# WHAT YOU ARE ASKED TO DO:
In your copy, leave out the pictures and output only the lines from the one holding "This screenshot has width=800, height=908." through the end of the data below, exactly.

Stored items
-*-*-
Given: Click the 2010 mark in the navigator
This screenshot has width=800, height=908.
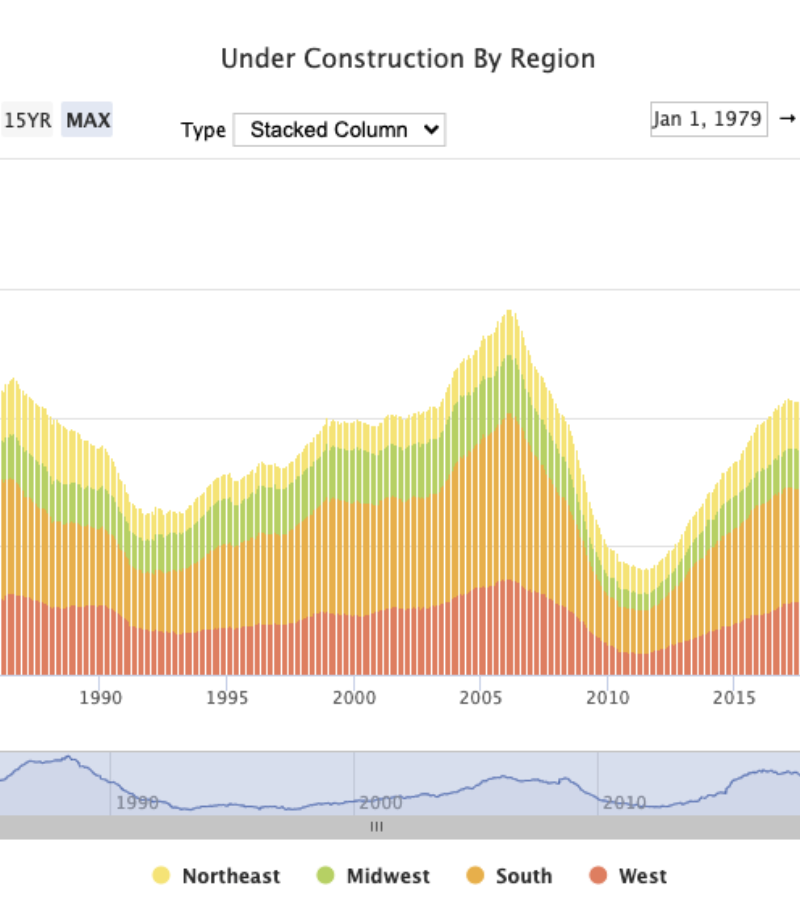Looking at the screenshot, I should click(624, 802).
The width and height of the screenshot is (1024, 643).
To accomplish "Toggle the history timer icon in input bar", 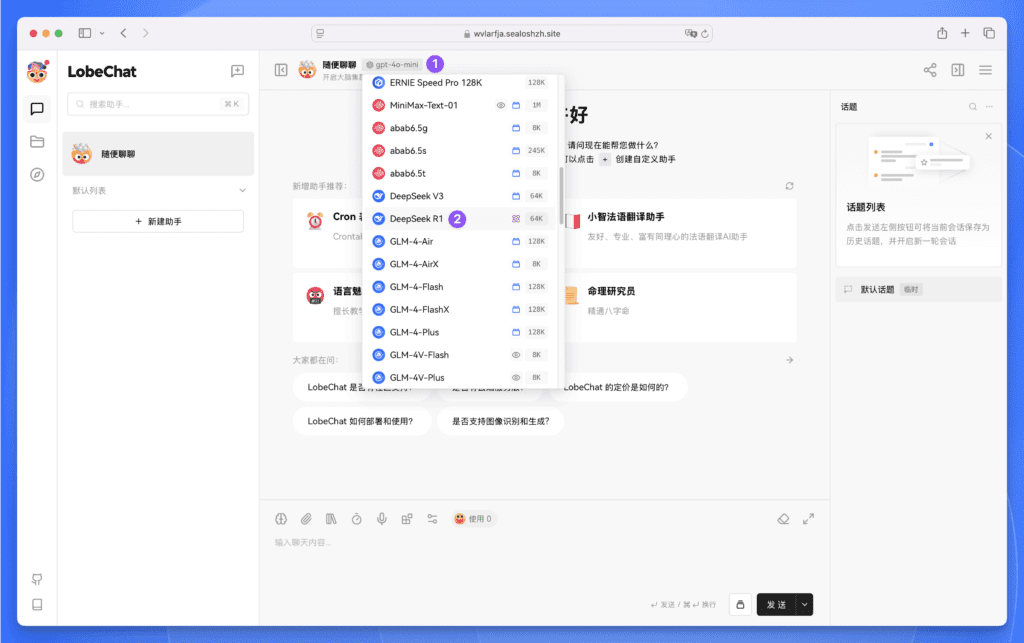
-*-*-
# OUTPUT FOR THIS TASK:
This screenshot has width=800, height=908.
Looking at the screenshot, I should click(624, 802).
The width and height of the screenshot is (1024, 643).
To accomplish "Toggle the history timer icon in input bar", 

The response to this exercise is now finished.